Sadly, my friend, there will be no first-born child named Chiquita. In fact, there will be no children. Period. Well, not through this sexy birth canal anyway.
Come to think of it, there will also be no period. Period. Hehe.
To be honest, I’m surprised you weren’t thrown out three years ago when they threatened you would be. But no, you were faithful and pulled me through what they thought was a malignant tumor once they saw you up close.
At that time, complete strangers participated in our “ContribUTE Campaign” and donated their own money to save you — back when insurance called you a “pre-existing condition” and Obamacare didn’t yet exist.
Man, we’ve gone through a lot together!
Praise God your inhabitants were deemed benign. Unfortunately, however, that doesn’t mean you remain healthy for me now.

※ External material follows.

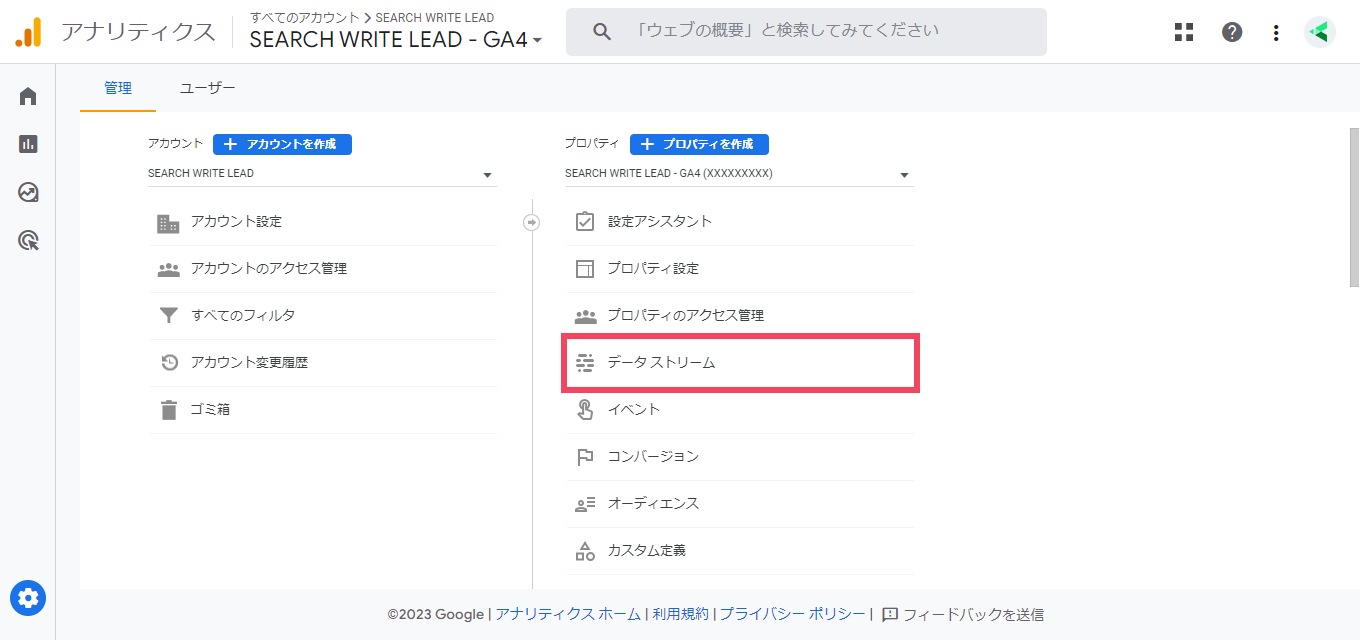Open the Google apps grid icon

1184,32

Nope, there has been an intervention and it’s been determined that our relationship must come to an end. STAT!
We have to break up, sweet uterus. And I’m sorry to tell you that you’re uterine evacuation is just a few weeks away.

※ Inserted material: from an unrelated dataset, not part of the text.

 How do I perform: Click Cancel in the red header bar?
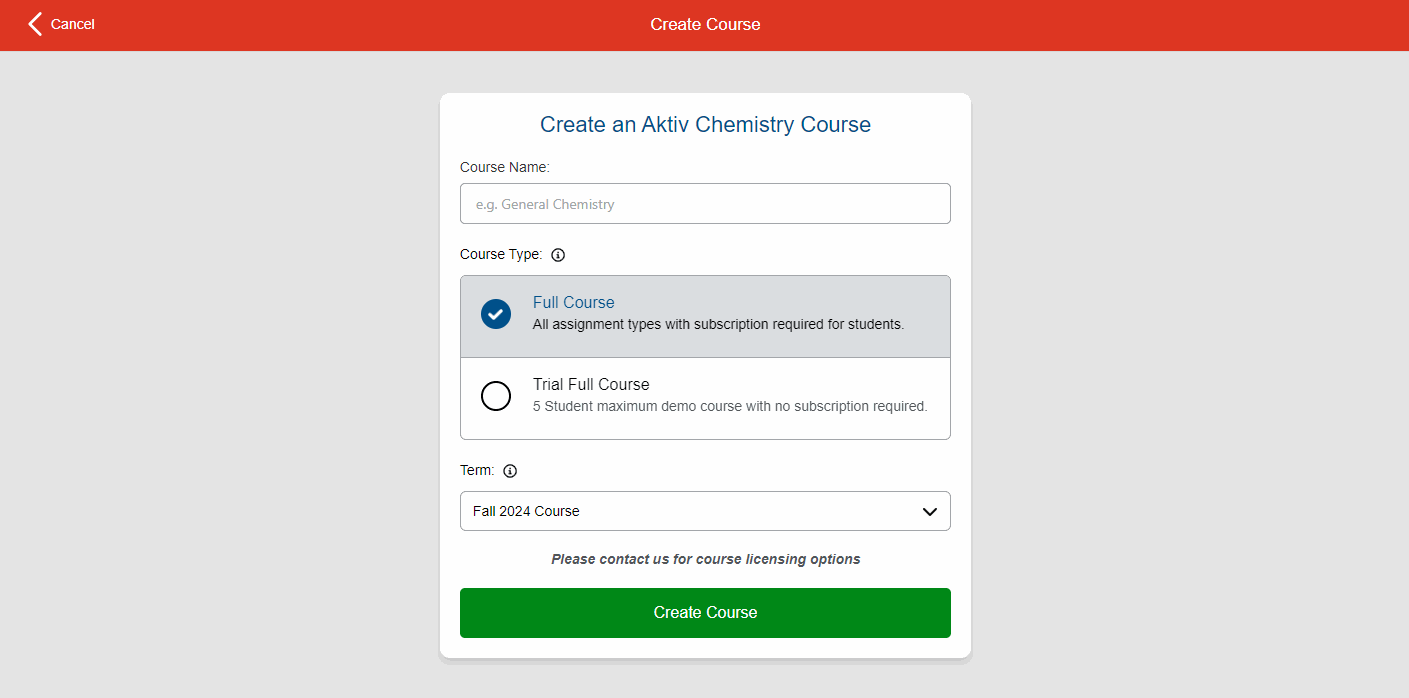(x=70, y=24)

I know, I’m sad too. But it’s called a breakup because it’s broken. REALLY broken!
I guess when they say,“
Ute Use it Or Lose It,” they’re not kidding.

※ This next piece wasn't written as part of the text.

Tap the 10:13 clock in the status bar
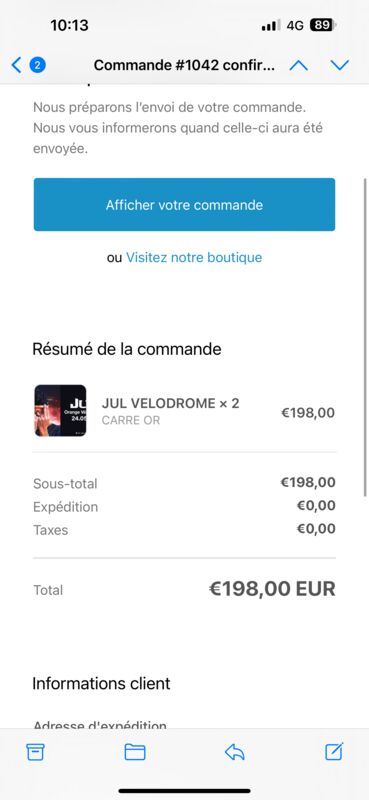 coord(69,25)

Oh, and it makes me so sad to have to say goodbye to you!
Now I will never know if a kid of mine would have my lion-mane hair, my wrinkled little circus hands, or that hazel speck in my baby blue eyes that I got from my dad. And that bums me out. It really does.
In fact, I cried for three straight hours on the drive from Austin to Fort Worth when I got the news. I guess I thought you’d always be around.
I know at this age that it’s risky to have children anyway. Hell, take it from a previous Gyno who recently told me that I’d “most likely have a child with downs at this age,” as if having a child with down syndrome were a curse. I’d gladly take that blessing!
The real risk and concern, of course, would be birthing a child that grows up to be a bitchy Doctor with such a poor disposition and horrid bedside manner! So gross.
At any rate, the next step is a hysterectomy– a medical term for a coup d’état – when the doctors will step in and ask you to leave in an effort to give me back full control of my body and my life.
For the next two weeks you’re welcome to stick around and do what you have to do to get ready – yoga, meditation, fireball shots, whatever! I don’t care. Just please keep it orderly. This is already emotional enough as it is!
Seriously, nothing has ever felt so final or so definitive for me.
And all these Mother’s Day commercials and baby strollers at the park today? Well, they aren’t helping matters. Sheesh!
But before you go, I want to so THANK UTE!
Thank you for your consistent reminder every month of my womanhood, for providing funny stories about “pussy products” — feminine not feline all these years, and for understanding why it is now time to let you go.
My hope is that all women who have had the opportunity to experience the blessing of childbirth, hug their uteruses a little tighter today on your behalf as well as all of the wombs out there whose lives were cut short.
Rest In Peace, Uterus. Yours was a colorful life. Literally.